5.3 Confidentiality Exceptions. Notwithstanding the foregoing, the provisions of Sections 5.1 and 5.2 will not apply to Confidential Information that (i) is publicly available or in the public domain at the time disclosed; (ii) is or becomes publicly available or enters the public domain through no fault of the recipient; (iii) is rightfully communicated to the recipient by persons not bound by confidentiality obligations with respect thereto; (iv) is already in the recipient’s possession free of any confidentiality obligations with respect thereto at the time of disclosure; (v) is independently developed by the recipient; or (vi) is approved for release or disclosure by the disclosing Party without restriction. Notwithstanding the foregoing, each Party may disclose Confidential Information to the limited extent required (x) in order to comply with the order of a court or other governmental body, or as otherwise necessary to comply with applicable law, provided that the Party making the disclosure pursuant to the order shall first have given written notice to the other Party and made a reasonable effort to obtain a protective order (to the extent permitted by such order or law); or (y) to establish a Party’s rights under this Agreement, including to make such court filings as it may be required to do.

6. Representations and Warranties

6.1 Each Party hereby represents and warrants (i) that it is duly organized, validly existing and in good standing under the laws of its jurisdiction of incorporation or organization; (ii) that the execution and performance of this Agreement will not conflict with or violate any provision of any law having applicability to such Party; and (iii) that this Agreement, when executed and delivered, will constitute a valid and binding obligation of such Party and will be enforceable against such Party in accordance with its terms.

7. Disclaimers, Exclusions and Limitations of Liability

7.1 Except as expressly represented or warranted in section 6, to the maximum extent permitted by applicable law, the services performed by doodle are provided “as is,” and doodle disclaims any and all other promises, indemnities, representations and warranties, whether express or implied, including, but not limited to, any implied warranties of merchantability, fitness for a particular purpose, non-infringement, quiet enjoyment, system integration and data accuracy. Doodle does not warrant that the application service or any other services provided by doodle will meet customer’s requirements or that the operation of the application service will be uninterrupted or error-free, or that all errors will be corrected.
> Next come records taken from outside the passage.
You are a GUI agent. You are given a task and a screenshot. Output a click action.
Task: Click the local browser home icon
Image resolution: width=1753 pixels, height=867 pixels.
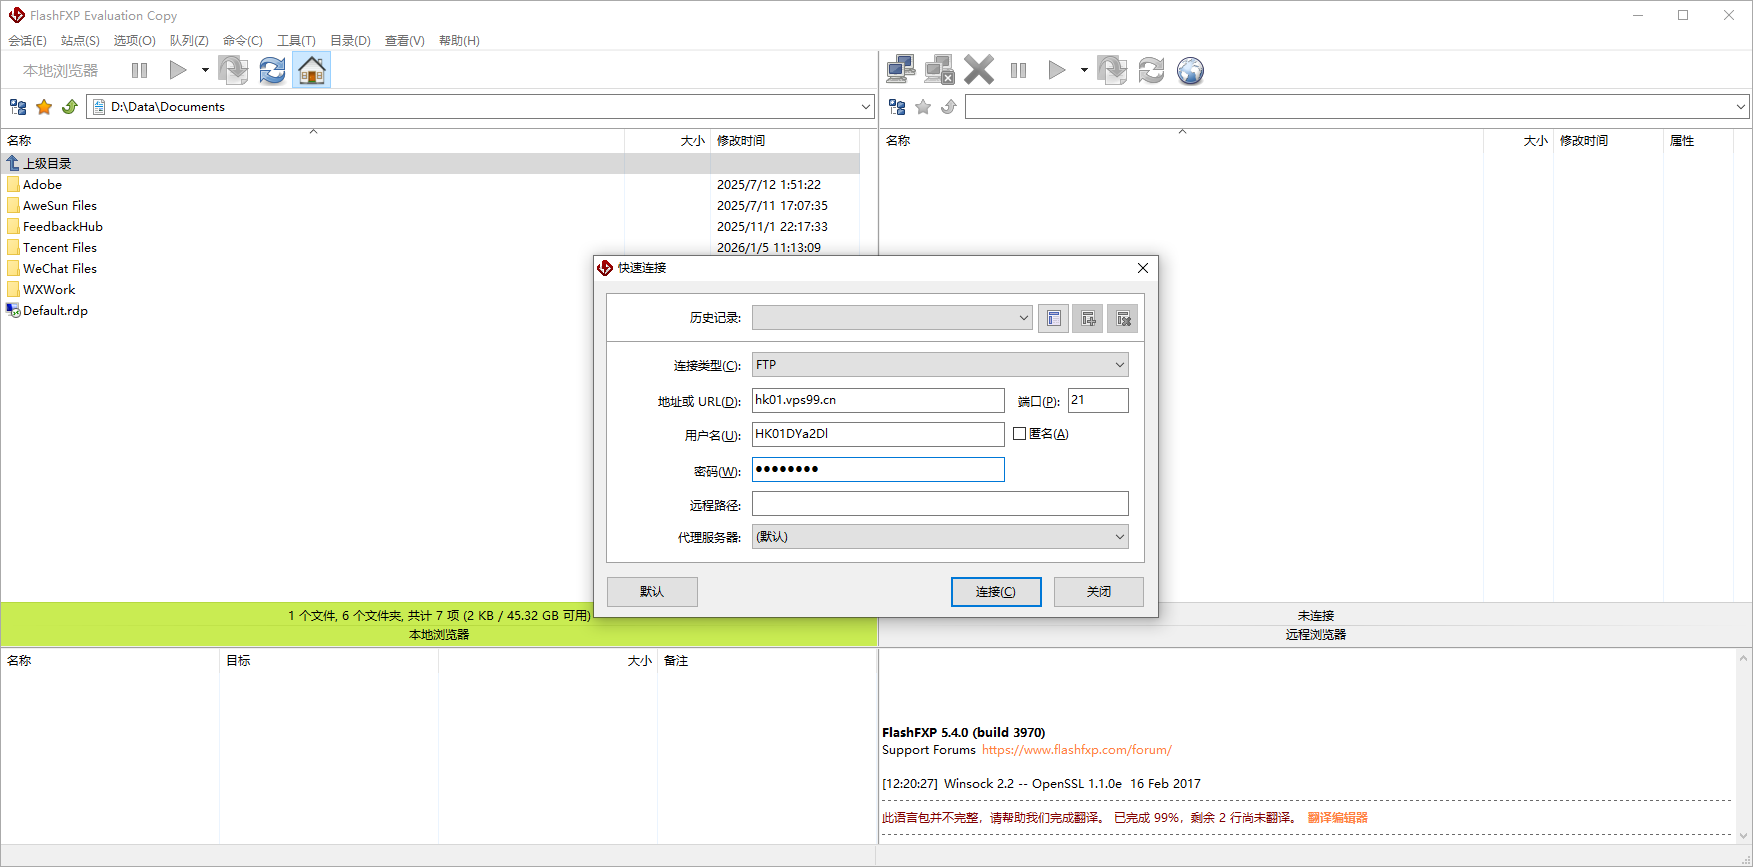click(312, 70)
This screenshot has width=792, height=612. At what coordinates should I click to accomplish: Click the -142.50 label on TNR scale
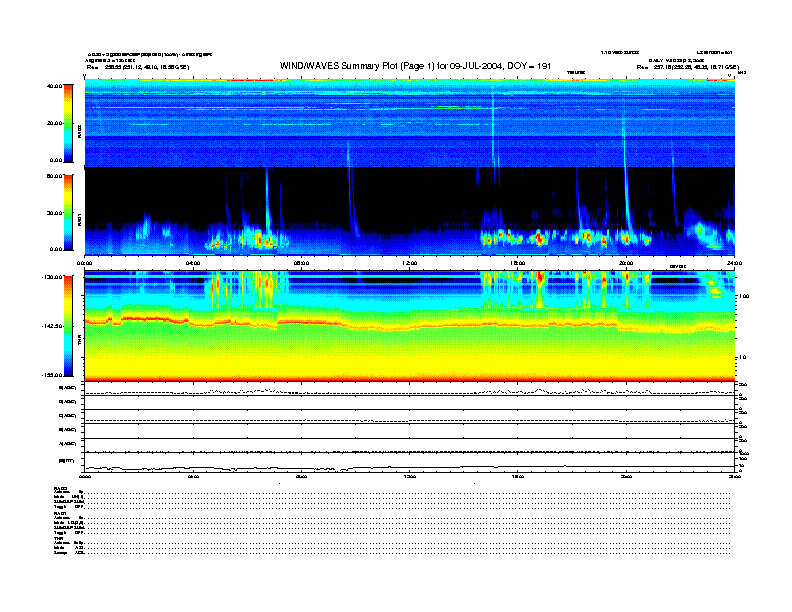(53, 327)
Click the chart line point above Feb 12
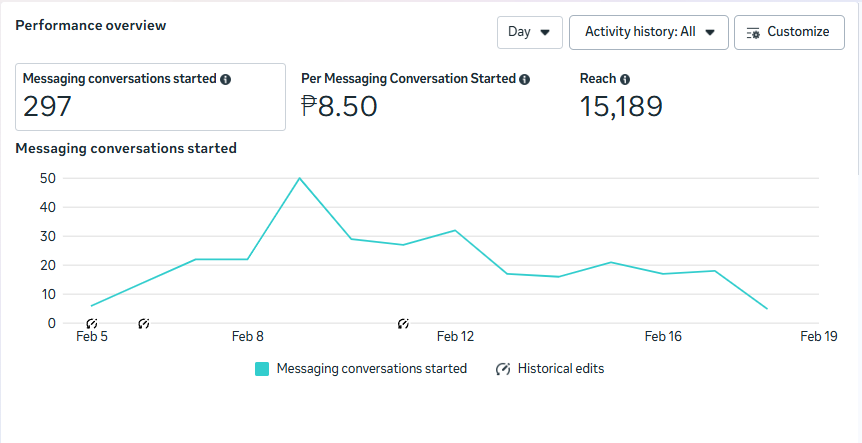 tap(455, 231)
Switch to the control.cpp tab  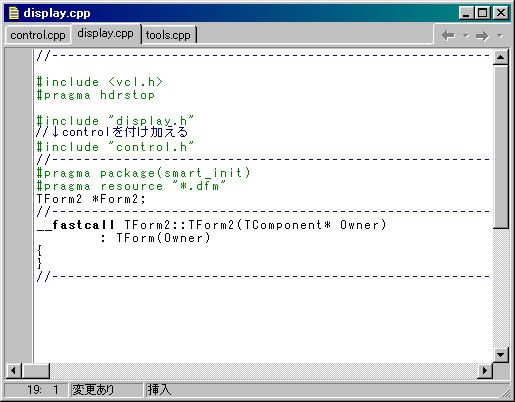pyautogui.click(x=38, y=35)
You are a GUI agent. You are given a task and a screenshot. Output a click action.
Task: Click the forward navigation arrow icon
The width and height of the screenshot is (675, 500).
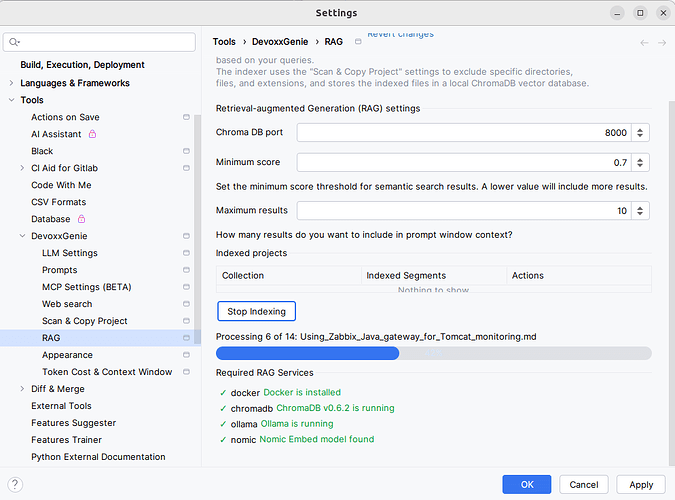(x=662, y=43)
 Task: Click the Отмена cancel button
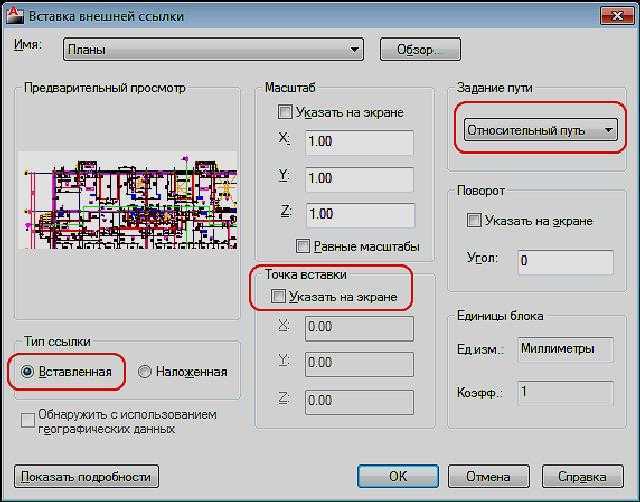coord(489,476)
7.2 In no event will either party be liable to customer for any incidental, indirect, special, consequential or punitive damages, regardless of the nature of the claim, including, without limitation, lost profits, costs of delay, any failure of delivery, business interruption, costs of lost or damaged data or documentation, or liabilities to third parties arising from any source resulting from: (i) the use or the inability to use the services; (ii) any changes which doodle may make to the services, or any permanent or temporary cessation in the provision of the services; (iii) unauthorized access to or alteration of customer transmissions or data; (iv) the deletion of, corruption of, or failure to store, any content and other communications data maintained or transmitted by or through the use of the services; (v) or any other matter relating to the services, even if doodle has been advised of the possibility of such damages. This limitation for damages and claims is intended to apply without regard to whether other provisions of this agreement have been breached or have proven ineffective. The cumulative liability of either party for all claims arising from or relating to this agreement, including, without limitation, any cause of action sounding in contract, tort, or strict liability, will not exceed total amount of all fees paid or payable to doodle by company during the twelve (12)-month period prior to the act, omission or occurrence giving rise to such liability.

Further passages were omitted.